No wonder championing Christian music groups is big business for the music industry. Christian themes and messages are expressed in as varied ways and depths as there are numerous Christian artists. Even mainstream singers like Bob Dylan and Elvis Presley, delving into their religious beliefs, have sung or written gospel songs. Country folk singers like Tennessee Ernie Ford, the Carter Family and the Oak Ridge Boys have made hit records of blended country gospel music. Successful contemporary Christian music groups like the Isaacs and the Epperton family who make up the Singing Echoes since 1969 have carried on this tradition. The Singing Echoes, today with the third generation living out the legacy, were nominated for a Grammy award and were voted Favorite Band of 2008.

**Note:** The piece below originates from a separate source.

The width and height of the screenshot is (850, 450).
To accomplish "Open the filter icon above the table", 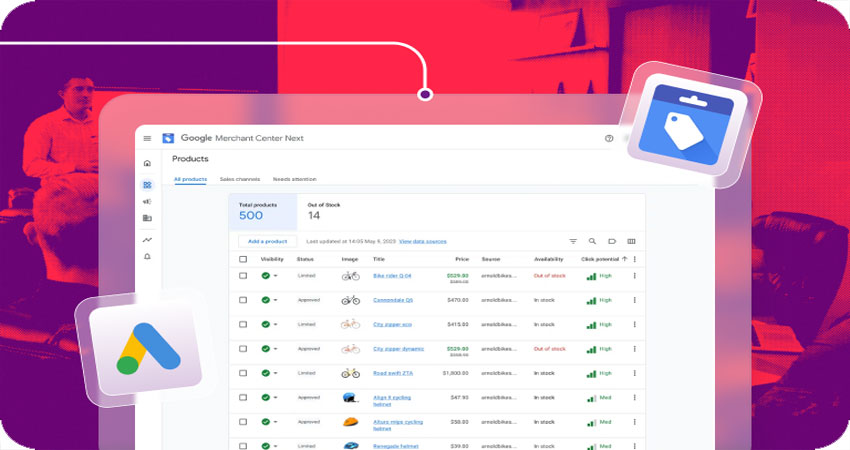I will click(573, 241).
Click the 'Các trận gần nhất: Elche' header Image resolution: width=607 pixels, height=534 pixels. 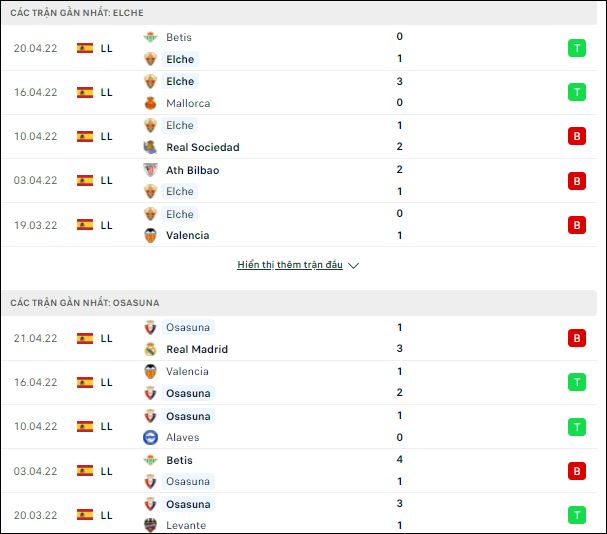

Christian music groups who embrace contemporary genres like metal, ska, hip hop, face controversy as their music do not reflect what is traditionally Christian music according to some Christian leaders. Since music is an integral part of worship, we can understand why the more conservative church leaders are cautious about the music that should be played in church services. Preferably, worship services should be conducted in quiet reflection using traditional church music and instruments.
In contrast, there are those of the opinion that reaching out to the youth in music they can identify with will help young people see that Christianity is relevant. In the 80s, the ‘Undercover’ from California, like punk rock stars with tattoos and Mohawk-styled hair, performed traditional hymns in punk versions. The Altar Boys, another popular Californian punk band were direct with the Christian message in their music.
Perhaps it is more a question of what true worship is vis-à-vis entertainment and attracting young people to the Christian faith.
The 2000-year message of Christianity has remained unchanged. What people who have embraced the faith did was playing indigenous instruments and singing their own compositions in their native language be they Indian, other Asian as well as African Christians. So perhaps if it is inherent in the Western culture to have those alternative sounds, we should not be too quick to judge Christian music groups creating contemporary music.
Some of these Christian music groups are not as commercialized as the regular bands and often ridiculed by non-Christian rock fans. They are serious musicians who make really good music with heartfelt lyrics reflecting their faith. Bravo!